### WRITTEN EXERCISE
Please rewrite the records below with "Select" swapped for "Choose", changing nothing else, and leave the pictures out.

### DATA ROWS
------------------------------
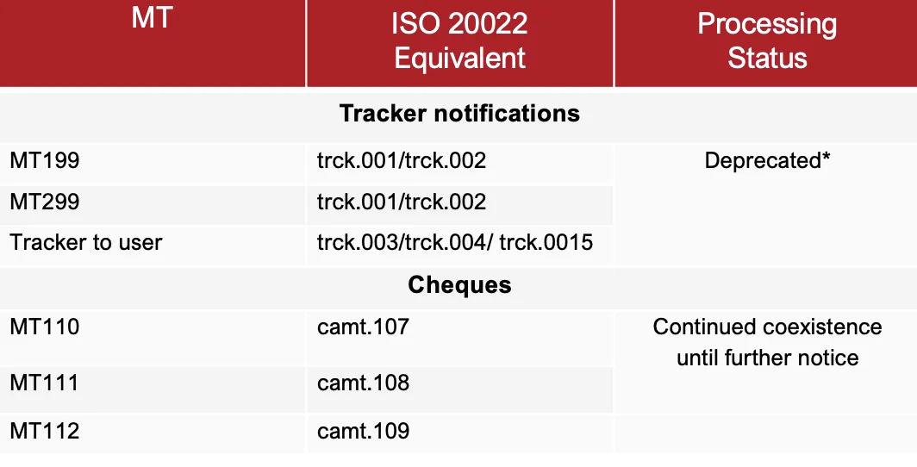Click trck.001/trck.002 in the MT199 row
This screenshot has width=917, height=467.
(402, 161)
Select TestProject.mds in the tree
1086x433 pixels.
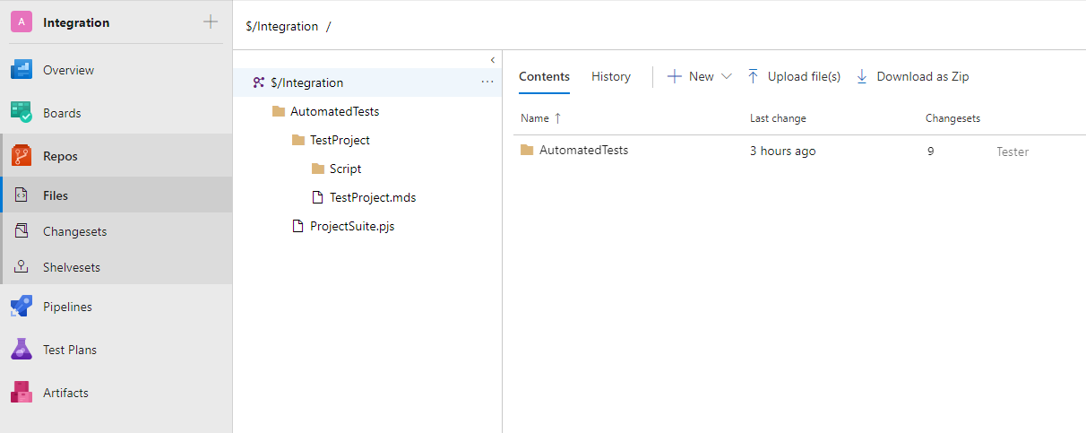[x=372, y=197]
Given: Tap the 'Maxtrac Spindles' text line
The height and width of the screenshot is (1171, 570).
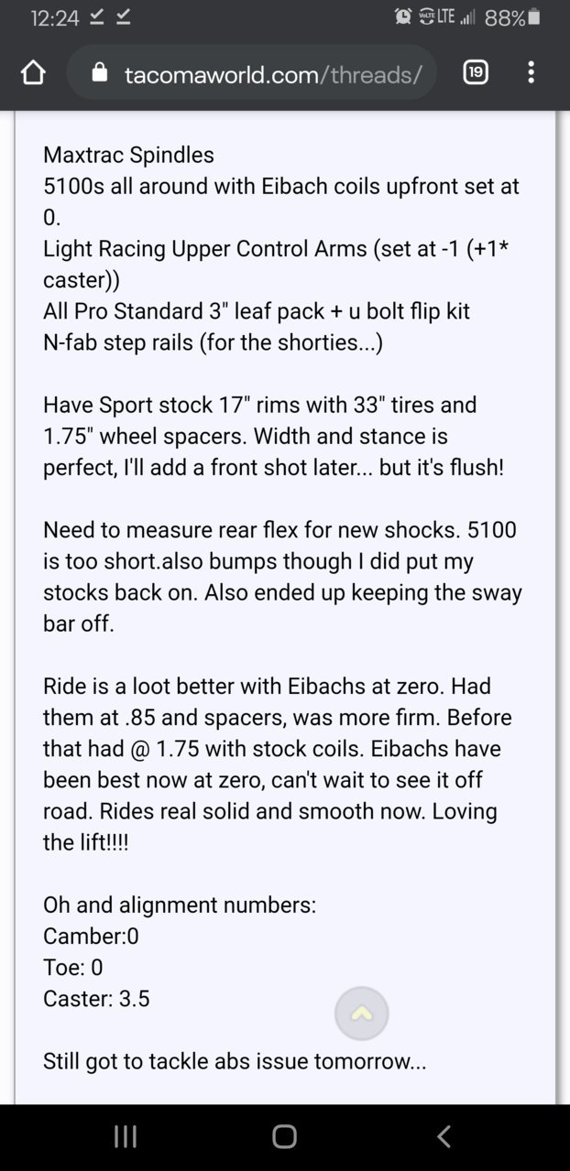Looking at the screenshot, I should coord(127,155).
------------------------------
### COMPLETE ANSWER
Click trck.001/trck.002 in the MT199 row
This screenshot has width=917, height=467.
(402, 161)
Choose TestProject.mds in the tree
1086x433 pixels.
[x=372, y=197]
Given: Tap the 'Maxtrac Spindles' text line
The height and width of the screenshot is (1171, 570).
Looking at the screenshot, I should coord(127,155).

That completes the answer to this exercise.